EDITORIAL
Time to look at fare-free transit?
Despite assurances that Gatineau’s transit system is being improved, many riders complain that the new schedules and route changes have not improved service – travel time is still outrageous, inconvenient, and costly. At the same time, drivers complain that rush-hour congestion is only getting worse. As for Gatineau instituting light rail, tramways, or even extending the Rapibus network, all will depend on federal/provincial funding, and that is not assured, unless it becomes an issue in the provincial election this October. To talk about light rail today is to avoid dealing with present transit problems.
Another bridge is a non-starter, given Ottawa’s insensitivity to its neighbours’ needs, as well as the prohibitive costs of such new infrastructure. Corporate interests may propose public-private “partnerships”, but these have proven more costly in the long run than straight-up public investment in many jurisdictions.
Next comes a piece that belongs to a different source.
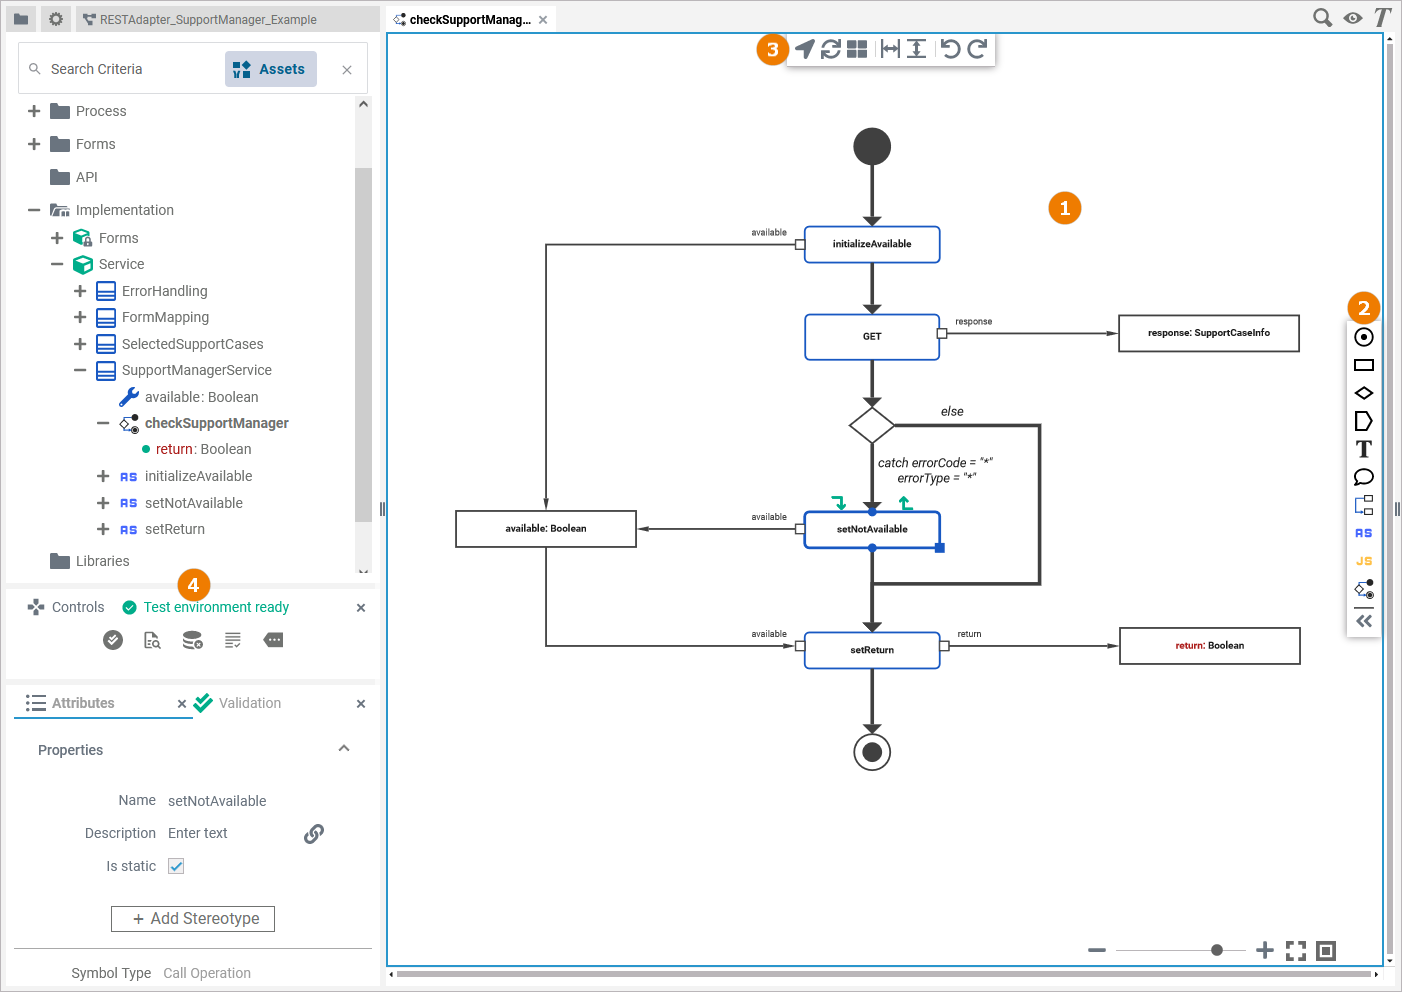This screenshot has width=1402, height=992.
Task: Click the refresh icon in the top toolbar
Action: tap(829, 48)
Given these circumstances and Gatineau’s constant population growth, traffic congestion and transit costs seem destined to grow. We’re not facing the best of all possible worlds, are we?
Ninety-seven cities and towns across the world have opted for a simple model: free-fares. Most appear successful in reducing congestion, pollution, and time loss, as well as saving money for working families. The US has 27 fare-free systems.
There are many variations. Some are free-fare for everyone, everywhere. Others have conditions: free for certain user groups (e.g., low-income families, students), within certain zones or certain times of day. Progressive transit systems combine several actions: free fares on smog days, limiting some streets to deliveries and business purposes, pedestrian-only streets, others open only to buses and taxis, and, the big one, encouraging cycling.
The arguments for fare-free are not only to ease traffic congestion by getting more people onto buses and out of single-occupancy cars, but also to reduce city smog and pollution. Fewer parking lots means fewer heat-sinks in city cores. Everyone would benefit, besides those with their transit costs reduced.
All of us must benefit, since most free-fare systems rely on taxes. Cities now pay about 70% of transit-system costs, so transit is already a subsidized city service. Transit is a necessity to keep our cities working; it is not a individualistic “commodity” “purchased” by “users”.
Even with a user-pay model, we’d still pay for roads, bridges, traffic lights, police, snow-clearing and maintenance, whether we drive or not. Forget user-pay; we want liveable cities, where we can raise kids pollution-free and pursue our non-economic interests.
Free-fare systems do not depend on increasing property taxes. Cities have instituted small taxes on large-employers or on properties near transit corridors, developers contribute to transit to gain transit locations -- “land-value capture” by the city. Hong Kong has operated a full-service transit system with $1 fares by maximizing ridership and instituting land-value capture.
Transit is a necessity, and it is a public good. Let’s talk from that, given there’s no new bridge coming, nor office complexes either. And when we do get light-rail, it’s free-fare, too. Because it works.